*Challenge*: Reproduce the records below verbatim, starting with the first line and ending with the line that contains "(x=983, y=647)", inclusive of that line.

*Supplied data*:
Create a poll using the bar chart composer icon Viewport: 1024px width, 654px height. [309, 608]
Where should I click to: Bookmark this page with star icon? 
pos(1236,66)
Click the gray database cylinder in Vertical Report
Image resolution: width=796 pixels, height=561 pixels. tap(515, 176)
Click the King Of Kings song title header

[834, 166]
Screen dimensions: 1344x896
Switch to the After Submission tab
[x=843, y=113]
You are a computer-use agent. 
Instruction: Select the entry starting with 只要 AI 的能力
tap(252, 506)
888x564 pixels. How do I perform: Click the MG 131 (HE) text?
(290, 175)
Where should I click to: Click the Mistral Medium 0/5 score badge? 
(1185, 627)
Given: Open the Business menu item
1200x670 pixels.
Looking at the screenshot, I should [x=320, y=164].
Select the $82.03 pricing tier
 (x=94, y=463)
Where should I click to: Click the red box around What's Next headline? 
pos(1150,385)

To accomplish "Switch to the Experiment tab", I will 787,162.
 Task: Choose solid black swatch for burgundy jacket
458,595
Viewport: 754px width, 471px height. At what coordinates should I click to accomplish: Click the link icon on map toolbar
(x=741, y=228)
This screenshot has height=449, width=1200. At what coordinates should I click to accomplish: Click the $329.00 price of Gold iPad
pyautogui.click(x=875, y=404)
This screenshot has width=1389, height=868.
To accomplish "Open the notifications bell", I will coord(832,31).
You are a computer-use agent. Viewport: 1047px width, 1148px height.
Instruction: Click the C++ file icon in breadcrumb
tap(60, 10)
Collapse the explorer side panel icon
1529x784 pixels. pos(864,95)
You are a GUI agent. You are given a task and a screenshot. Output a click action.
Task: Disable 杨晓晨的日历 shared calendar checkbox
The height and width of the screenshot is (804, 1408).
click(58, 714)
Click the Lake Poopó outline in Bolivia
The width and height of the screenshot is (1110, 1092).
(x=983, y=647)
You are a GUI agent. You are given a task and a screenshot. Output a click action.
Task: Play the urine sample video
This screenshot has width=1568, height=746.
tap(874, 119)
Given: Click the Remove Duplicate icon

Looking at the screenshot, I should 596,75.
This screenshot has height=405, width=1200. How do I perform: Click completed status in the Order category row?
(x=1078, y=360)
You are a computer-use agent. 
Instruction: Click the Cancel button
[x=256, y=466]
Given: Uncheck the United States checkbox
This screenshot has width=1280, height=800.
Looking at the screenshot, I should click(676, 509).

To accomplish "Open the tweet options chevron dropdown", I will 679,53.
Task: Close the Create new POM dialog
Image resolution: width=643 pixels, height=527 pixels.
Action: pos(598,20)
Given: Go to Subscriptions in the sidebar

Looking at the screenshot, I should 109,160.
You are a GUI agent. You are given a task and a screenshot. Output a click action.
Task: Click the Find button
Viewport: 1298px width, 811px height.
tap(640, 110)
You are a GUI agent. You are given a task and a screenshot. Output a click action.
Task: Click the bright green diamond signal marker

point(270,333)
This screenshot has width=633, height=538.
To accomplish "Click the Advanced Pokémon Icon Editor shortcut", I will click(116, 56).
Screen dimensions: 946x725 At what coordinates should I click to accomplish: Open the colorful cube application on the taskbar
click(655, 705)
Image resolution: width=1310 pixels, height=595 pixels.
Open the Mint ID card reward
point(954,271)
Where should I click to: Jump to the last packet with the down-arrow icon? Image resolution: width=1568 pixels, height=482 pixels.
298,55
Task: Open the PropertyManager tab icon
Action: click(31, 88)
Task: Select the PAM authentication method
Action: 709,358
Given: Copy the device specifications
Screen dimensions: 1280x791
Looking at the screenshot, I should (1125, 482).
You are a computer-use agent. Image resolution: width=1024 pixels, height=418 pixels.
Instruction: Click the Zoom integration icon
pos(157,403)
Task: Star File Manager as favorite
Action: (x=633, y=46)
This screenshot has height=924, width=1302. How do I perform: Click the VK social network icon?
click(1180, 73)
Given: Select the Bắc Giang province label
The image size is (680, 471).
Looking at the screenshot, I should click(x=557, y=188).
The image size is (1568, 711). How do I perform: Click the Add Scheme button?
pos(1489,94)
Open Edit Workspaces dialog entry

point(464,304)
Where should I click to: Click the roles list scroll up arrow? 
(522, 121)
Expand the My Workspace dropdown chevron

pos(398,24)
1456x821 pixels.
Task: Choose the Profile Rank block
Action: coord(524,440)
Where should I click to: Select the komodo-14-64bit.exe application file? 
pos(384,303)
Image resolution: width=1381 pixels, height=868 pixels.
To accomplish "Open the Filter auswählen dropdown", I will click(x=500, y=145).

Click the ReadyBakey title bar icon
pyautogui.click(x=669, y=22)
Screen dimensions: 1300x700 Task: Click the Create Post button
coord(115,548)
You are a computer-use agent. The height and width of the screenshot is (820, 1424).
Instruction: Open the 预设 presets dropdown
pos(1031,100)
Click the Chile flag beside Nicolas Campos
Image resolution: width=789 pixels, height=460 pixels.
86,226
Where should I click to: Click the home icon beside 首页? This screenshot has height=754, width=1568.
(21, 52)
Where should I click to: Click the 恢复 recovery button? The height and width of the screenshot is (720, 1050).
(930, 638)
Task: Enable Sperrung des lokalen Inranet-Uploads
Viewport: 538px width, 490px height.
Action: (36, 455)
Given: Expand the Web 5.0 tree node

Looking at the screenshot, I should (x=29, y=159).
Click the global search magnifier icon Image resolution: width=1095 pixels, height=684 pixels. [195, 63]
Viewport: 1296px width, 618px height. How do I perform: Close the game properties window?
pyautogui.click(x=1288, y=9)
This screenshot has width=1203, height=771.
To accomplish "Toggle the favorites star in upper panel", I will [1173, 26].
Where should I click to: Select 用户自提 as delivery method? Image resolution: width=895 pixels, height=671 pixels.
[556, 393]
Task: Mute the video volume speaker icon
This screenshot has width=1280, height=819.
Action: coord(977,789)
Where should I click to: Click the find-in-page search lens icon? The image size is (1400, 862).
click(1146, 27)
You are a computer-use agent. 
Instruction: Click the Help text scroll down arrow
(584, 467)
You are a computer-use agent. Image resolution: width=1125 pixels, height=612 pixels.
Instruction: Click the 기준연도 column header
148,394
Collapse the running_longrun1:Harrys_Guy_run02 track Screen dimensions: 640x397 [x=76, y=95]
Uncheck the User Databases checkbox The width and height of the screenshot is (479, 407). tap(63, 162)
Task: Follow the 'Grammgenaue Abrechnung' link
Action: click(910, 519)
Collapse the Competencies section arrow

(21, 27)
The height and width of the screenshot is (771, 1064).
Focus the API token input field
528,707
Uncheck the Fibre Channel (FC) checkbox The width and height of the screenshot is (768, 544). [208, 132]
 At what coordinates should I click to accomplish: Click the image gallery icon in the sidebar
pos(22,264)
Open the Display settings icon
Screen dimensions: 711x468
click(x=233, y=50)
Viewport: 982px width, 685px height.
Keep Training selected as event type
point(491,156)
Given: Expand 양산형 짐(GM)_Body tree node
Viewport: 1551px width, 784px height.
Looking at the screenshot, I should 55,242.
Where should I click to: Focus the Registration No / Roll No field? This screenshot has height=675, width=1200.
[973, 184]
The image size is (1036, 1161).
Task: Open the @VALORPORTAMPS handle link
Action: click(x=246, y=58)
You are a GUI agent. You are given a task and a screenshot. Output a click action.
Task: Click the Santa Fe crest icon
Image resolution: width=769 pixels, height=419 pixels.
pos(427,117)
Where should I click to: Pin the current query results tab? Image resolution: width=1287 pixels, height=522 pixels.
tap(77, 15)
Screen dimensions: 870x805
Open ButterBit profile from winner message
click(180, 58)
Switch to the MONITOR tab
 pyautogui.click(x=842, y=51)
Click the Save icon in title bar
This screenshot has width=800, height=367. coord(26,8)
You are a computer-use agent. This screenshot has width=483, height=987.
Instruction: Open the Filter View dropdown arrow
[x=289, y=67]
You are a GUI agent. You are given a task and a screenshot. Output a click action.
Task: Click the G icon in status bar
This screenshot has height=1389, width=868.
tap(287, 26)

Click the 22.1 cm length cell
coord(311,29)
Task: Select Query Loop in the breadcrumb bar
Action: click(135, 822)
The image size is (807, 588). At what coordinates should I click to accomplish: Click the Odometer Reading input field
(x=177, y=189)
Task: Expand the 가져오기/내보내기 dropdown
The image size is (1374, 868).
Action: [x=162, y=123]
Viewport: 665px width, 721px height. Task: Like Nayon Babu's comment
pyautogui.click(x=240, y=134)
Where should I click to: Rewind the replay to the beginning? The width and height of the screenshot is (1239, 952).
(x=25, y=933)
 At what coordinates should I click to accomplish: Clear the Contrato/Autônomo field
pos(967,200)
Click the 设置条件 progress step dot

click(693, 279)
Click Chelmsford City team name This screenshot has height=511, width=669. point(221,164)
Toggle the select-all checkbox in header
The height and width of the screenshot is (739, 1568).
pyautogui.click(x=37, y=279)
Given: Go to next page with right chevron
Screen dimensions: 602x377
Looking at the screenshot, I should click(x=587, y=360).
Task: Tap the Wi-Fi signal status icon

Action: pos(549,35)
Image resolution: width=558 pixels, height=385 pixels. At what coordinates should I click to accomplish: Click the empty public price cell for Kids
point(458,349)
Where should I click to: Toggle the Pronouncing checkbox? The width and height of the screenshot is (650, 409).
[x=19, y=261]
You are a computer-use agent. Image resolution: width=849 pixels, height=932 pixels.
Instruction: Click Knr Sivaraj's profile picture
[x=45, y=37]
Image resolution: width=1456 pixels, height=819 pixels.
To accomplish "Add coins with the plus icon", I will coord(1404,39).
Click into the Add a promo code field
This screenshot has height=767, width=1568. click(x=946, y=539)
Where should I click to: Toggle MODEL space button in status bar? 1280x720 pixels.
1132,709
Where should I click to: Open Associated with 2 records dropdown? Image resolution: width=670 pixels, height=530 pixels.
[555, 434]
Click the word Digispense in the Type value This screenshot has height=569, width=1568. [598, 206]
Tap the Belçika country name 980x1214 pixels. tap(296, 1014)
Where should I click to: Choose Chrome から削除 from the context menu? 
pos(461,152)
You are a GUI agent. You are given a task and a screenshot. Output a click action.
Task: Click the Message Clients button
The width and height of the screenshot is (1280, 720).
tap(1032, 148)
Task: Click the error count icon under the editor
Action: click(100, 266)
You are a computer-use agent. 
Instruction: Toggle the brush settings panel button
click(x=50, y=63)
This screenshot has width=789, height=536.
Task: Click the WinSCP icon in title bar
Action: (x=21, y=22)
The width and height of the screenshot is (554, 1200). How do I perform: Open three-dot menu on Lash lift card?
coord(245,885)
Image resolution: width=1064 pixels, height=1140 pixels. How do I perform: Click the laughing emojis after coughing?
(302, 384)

*Written answer*:
Create a poll using the bar chart composer icon Viewport: 1024px width, 654px height. [309, 608]
Where should I click to: Bookmark this page with star icon? 
pos(1236,66)
Click the gray database cylinder in Vertical Report
Image resolution: width=796 pixels, height=561 pixels. tap(515, 176)
Click the King Of Kings song title header

[834, 166]
Screen dimensions: 1344x896
Switch to the After Submission tab
[x=843, y=113]
You are a computer-use agent. 
Instruction: Select the entry starting with 只要 AI 的能力
tap(252, 506)
888x564 pixels. How do I perform: Click the MG 131 (HE) text?
(290, 175)
Where should I click to: Click the Mistral Medium 0/5 score badge? 
(1185, 627)
Given: Open the Business menu item
1200x670 pixels.
Looking at the screenshot, I should [x=320, y=164].
Select the $82.03 pricing tier
 (x=94, y=463)
Where should I click to: Click the red box around What's Next headline? 
pos(1150,385)

To accomplish "Switch to the Experiment tab", I will 787,162.
 Task: Choose solid black swatch for burgundy jacket
458,595
Viewport: 754px width, 471px height. At what coordinates should I click to accomplish: Click the link icon on map toolbar
(x=741, y=228)
This screenshot has height=449, width=1200. At what coordinates should I click to accomplish: Click the $329.00 price of Gold iPad
pyautogui.click(x=875, y=404)
This screenshot has width=1389, height=868.
To accomplish "Open the notifications bell", I will coord(832,31).
You are a computer-use agent. Viewport: 1047px width, 1148px height.
Instruction: Click the C++ file icon in breadcrumb
tap(60, 10)
Collapse the explorer side panel icon
1529x784 pixels. pos(864,95)
You are a GUI agent. You are given a task and a screenshot. Output a click action.
Task: Disable 杨晓晨的日历 shared calendar checkbox
The height and width of the screenshot is (804, 1408).
click(58, 714)
Click the Lake Poopó outline in Bolivia
The width and height of the screenshot is (1110, 1092).
(x=983, y=647)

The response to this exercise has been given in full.